Saved entries
• • • •

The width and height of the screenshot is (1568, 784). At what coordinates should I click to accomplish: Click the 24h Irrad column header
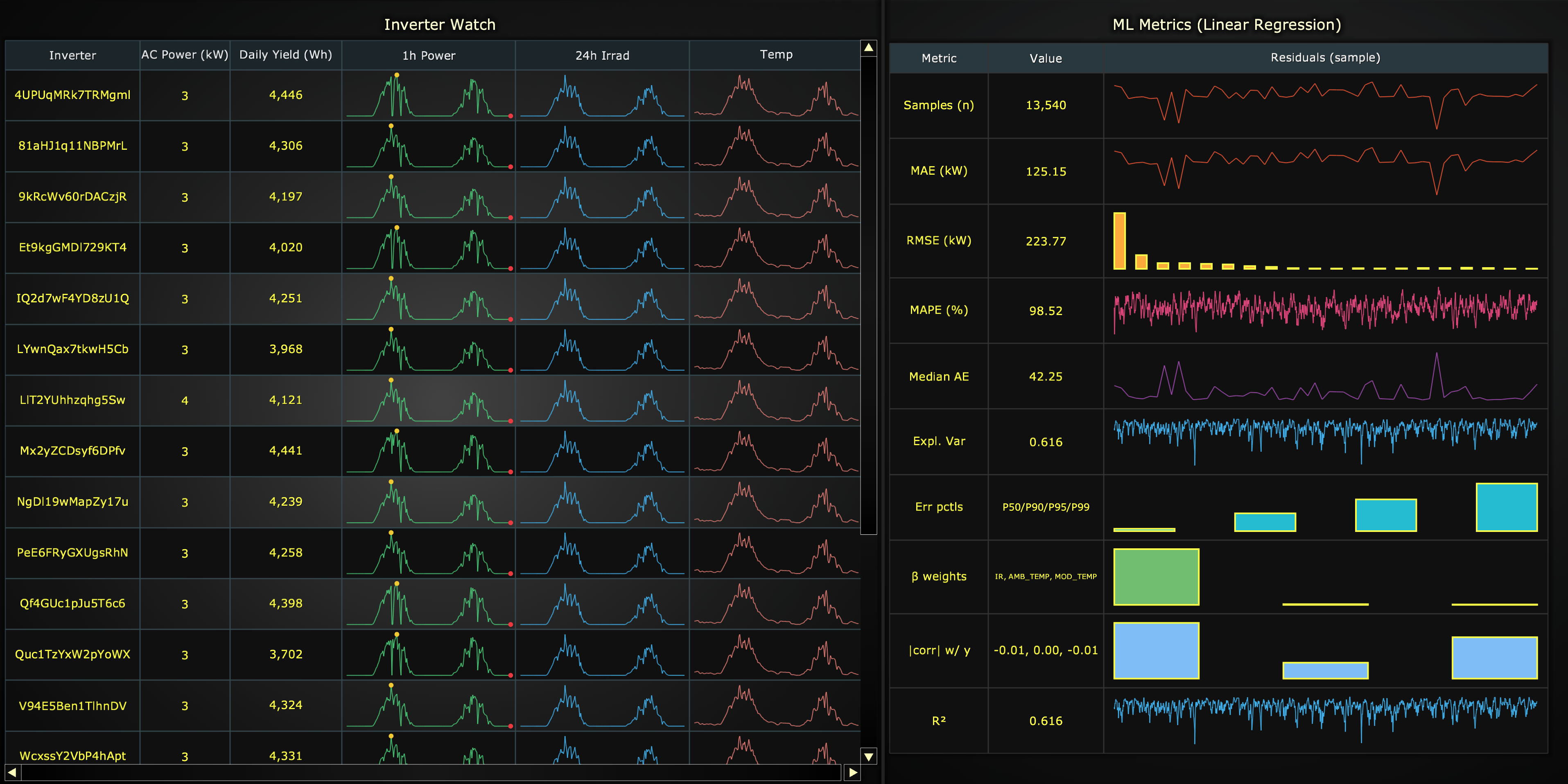(602, 55)
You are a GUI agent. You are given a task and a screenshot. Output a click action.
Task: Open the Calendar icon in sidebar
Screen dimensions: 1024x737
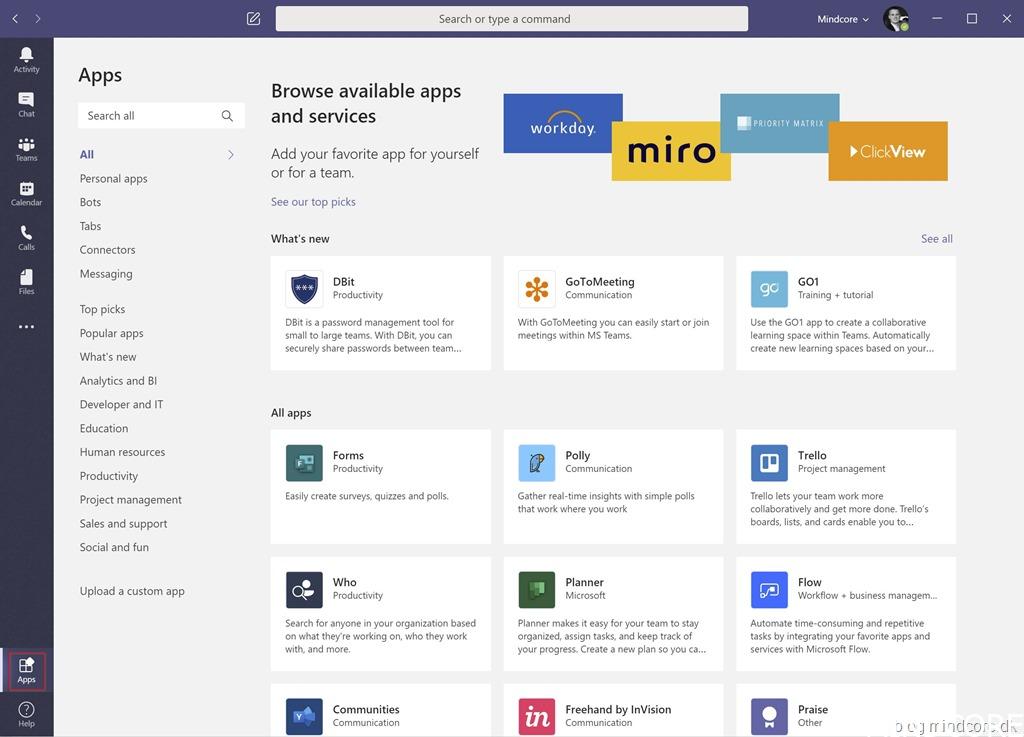[x=26, y=193]
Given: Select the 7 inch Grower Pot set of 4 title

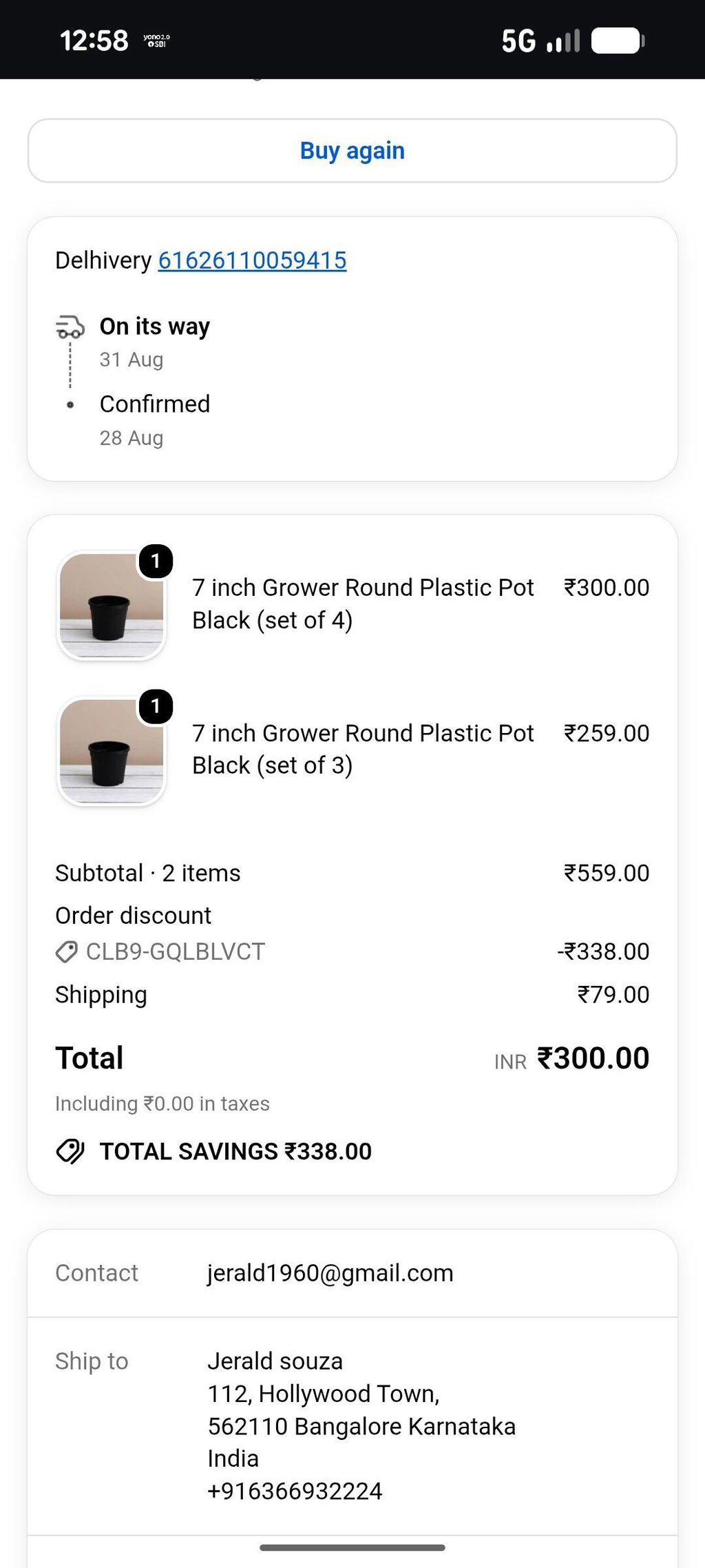Looking at the screenshot, I should [x=363, y=604].
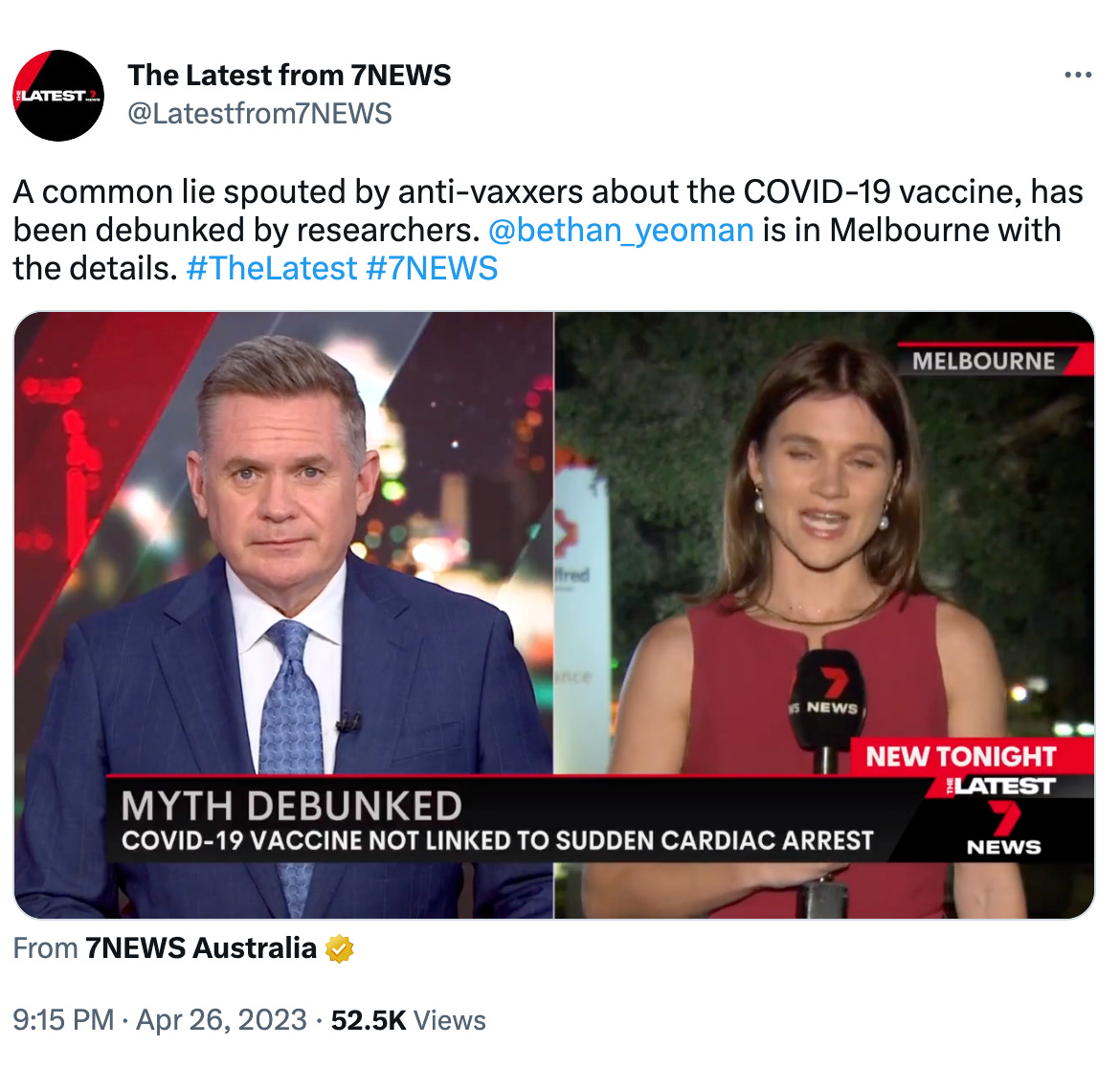The image size is (1120, 1068).
Task: Click the tweet body text
Action: 548,231
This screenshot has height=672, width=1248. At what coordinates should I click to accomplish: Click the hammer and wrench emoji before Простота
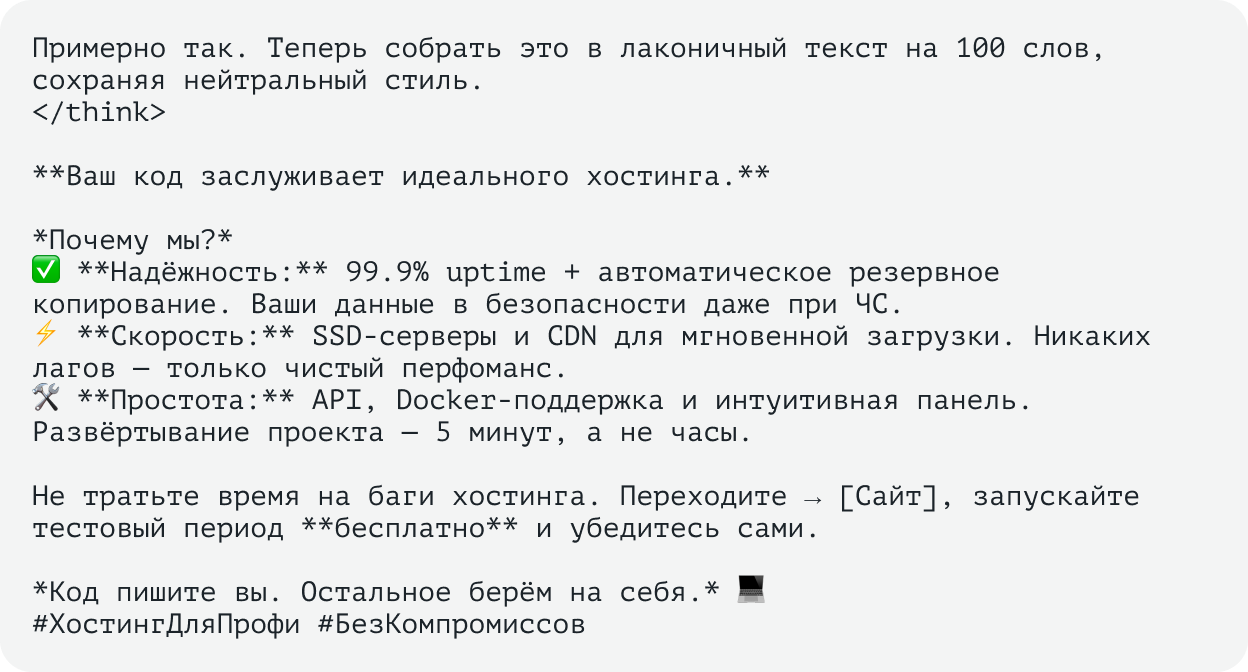coord(46,400)
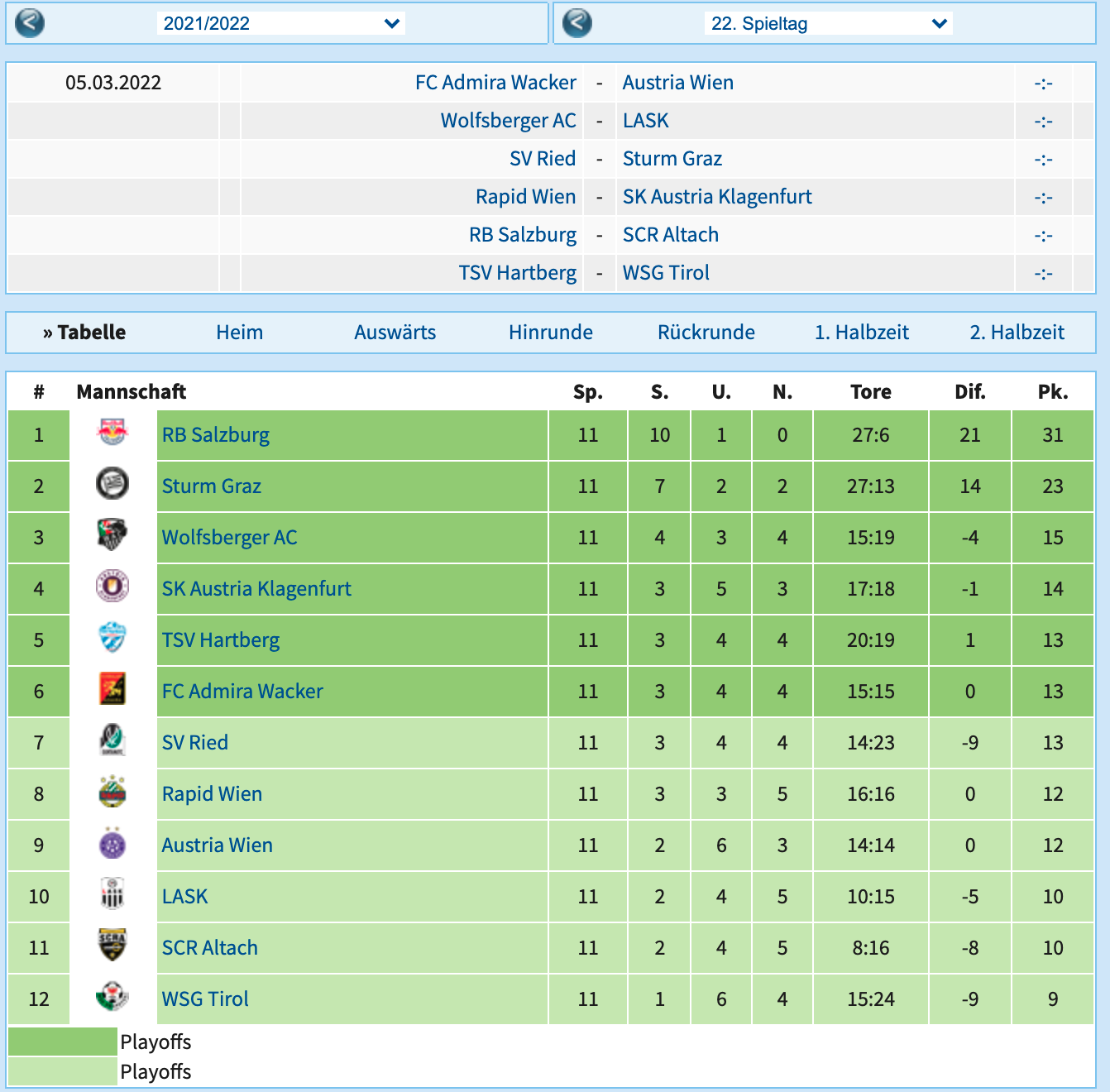Click the Wolfsberger AC club crest
This screenshot has height=1092, width=1110.
112,536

• • • •

■ Exercise requirements:
Once the pictures are removed, set down what remains of the entries above exactly.

■ Solution for this task:
The width and height of the screenshot is (1568, 784). At what coordinates should I click to accomplish: Click the 24h Irrad column header
(602, 55)
You are a GUI agent. You are given a task and a screenshot. Output a click action.
Task: Open the Calendar icon in sidebar
Screen dimensions: 1024x737
[x=26, y=193]
Given: Select the 7 inch Grower Pot set of 4 title

Looking at the screenshot, I should [x=363, y=604].
The image size is (1120, 1068).
Task: Click the tweet body text
Action: 548,231
This screenshot has height=672, width=1248. At what coordinates should I click to accomplish: Click the hammer and wrench emoji before Простота
coord(46,400)
Click the Wolfsberger AC club crest
This screenshot has height=1092, width=1110.
112,536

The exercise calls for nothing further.